The choice of anaesthesia is also a daunting task in geriatric patients as most of them are invariably have co-morbidities. As a part of quaternary prevention, such situations should be tackled by a multidisciplinary approach so as to keep the resource limitations and skills of attending anaesthesiologists in consideration.
Third domain of quaternary prevention aims to minimize the disease promotion process especially in critical care units where incidence of cross infection is high. Few geriatric patients may have lower immunity and immune status is further compromised if they do have any associated co-morbidity .

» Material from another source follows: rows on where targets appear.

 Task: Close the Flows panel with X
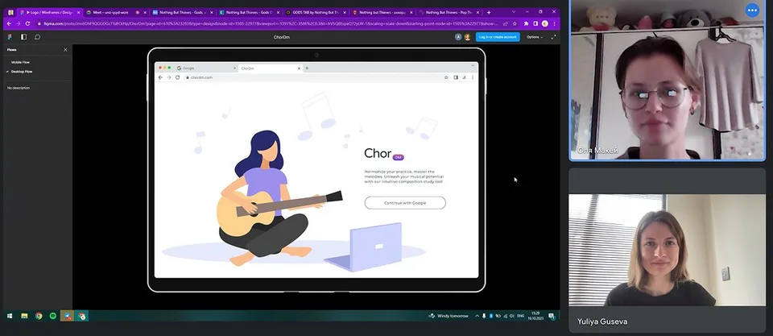(65, 50)
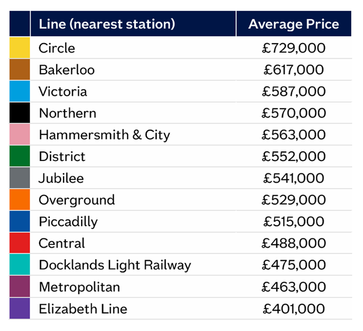Click the Metropolitan line name

[79, 287]
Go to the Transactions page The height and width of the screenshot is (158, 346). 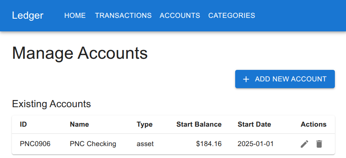click(x=124, y=15)
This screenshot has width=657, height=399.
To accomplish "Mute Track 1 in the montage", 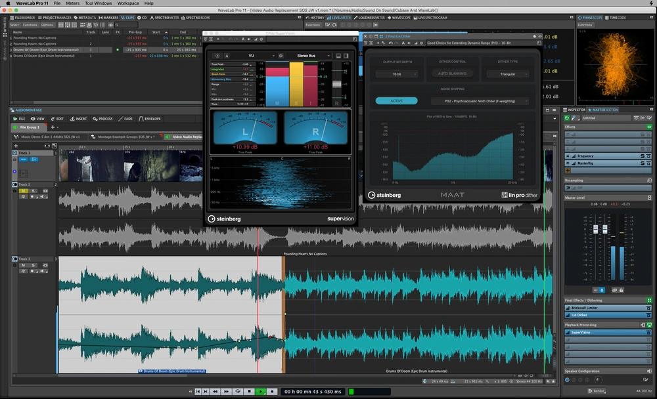I will (23, 159).
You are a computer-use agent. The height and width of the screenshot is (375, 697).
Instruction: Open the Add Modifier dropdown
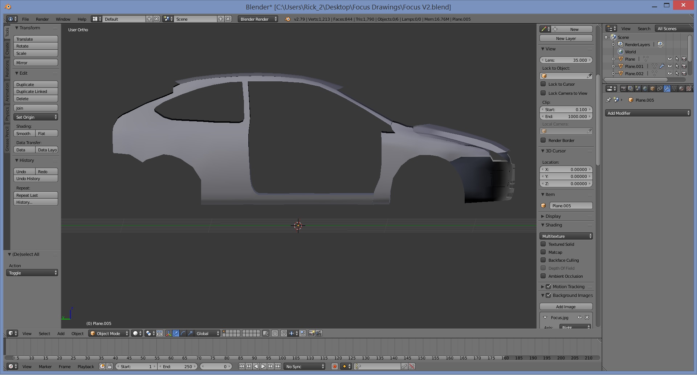pos(648,113)
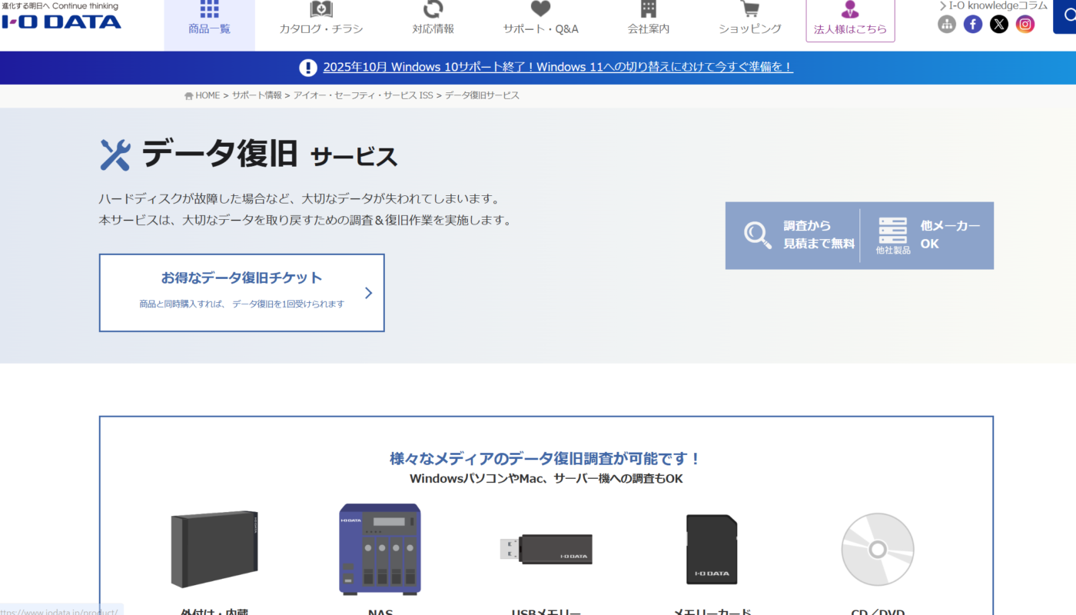
Task: Click the 会社案内 building icon
Action: click(648, 9)
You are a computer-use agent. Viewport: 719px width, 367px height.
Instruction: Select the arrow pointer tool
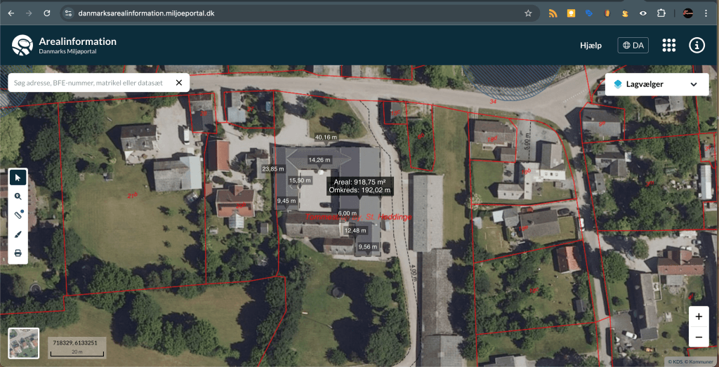click(18, 177)
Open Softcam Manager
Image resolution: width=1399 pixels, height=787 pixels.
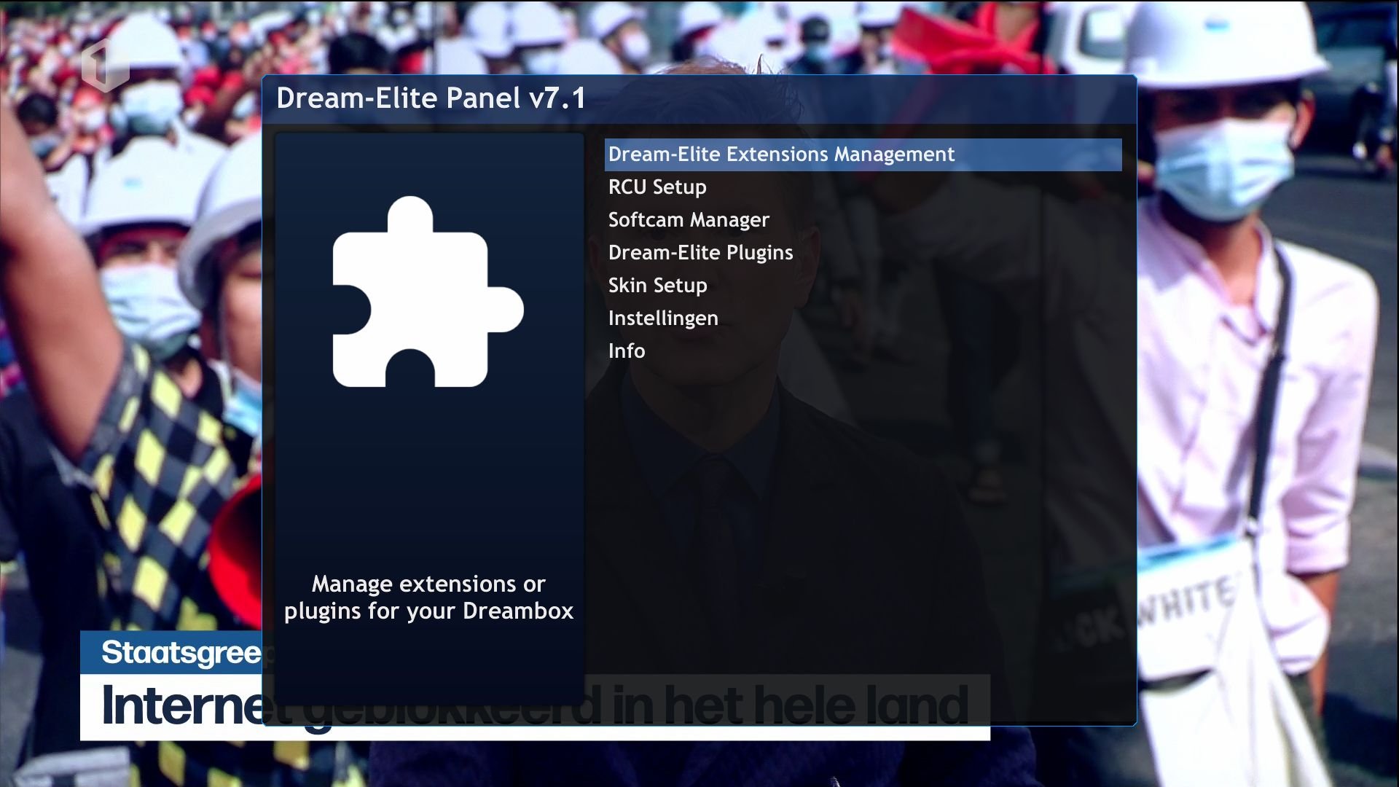689,220
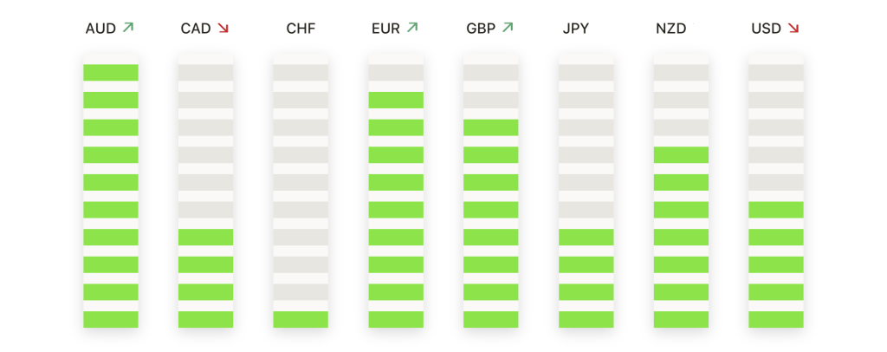Select the CHF currency label
The image size is (887, 352).
tap(301, 29)
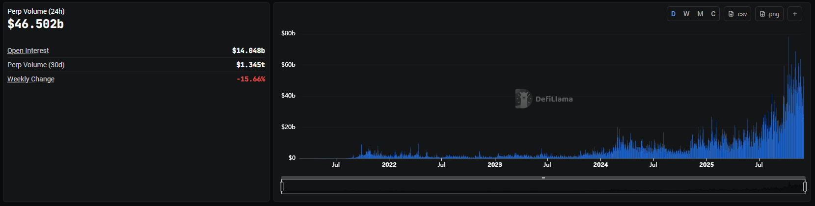Switch chart to Monthly (M) grouping
Viewport: 815px width, 206px height.
tap(700, 14)
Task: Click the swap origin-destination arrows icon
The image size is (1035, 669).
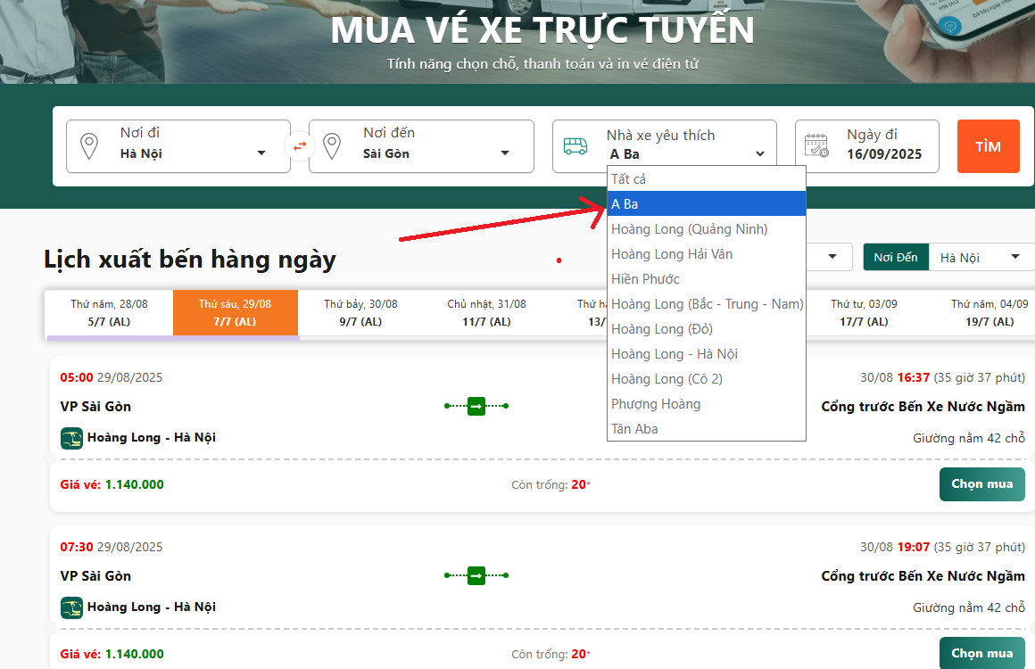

Caring for geriatric patients takes a special effort from the attending clinician and support staff as these patients differ widely in terms of social, behavioral, and psychological aspects besides having clinical comorbidities. ‘First do no harm’ as dictated by Hippocratic Oath holds very true for such subset of patients. All domains of quaternary prevention if appropriately followed will definitely reduce the morbidity and mortality in geriatric patients. The concept though not popular at present, will go a long way in further advancements of geriatric medicine . The responsibility lies on us how to make comprehensive advancements in this field where a close-knit approach is required from social, behavioral, psychological, cultural, attitudinal, and financial aspects besides clinical judgment.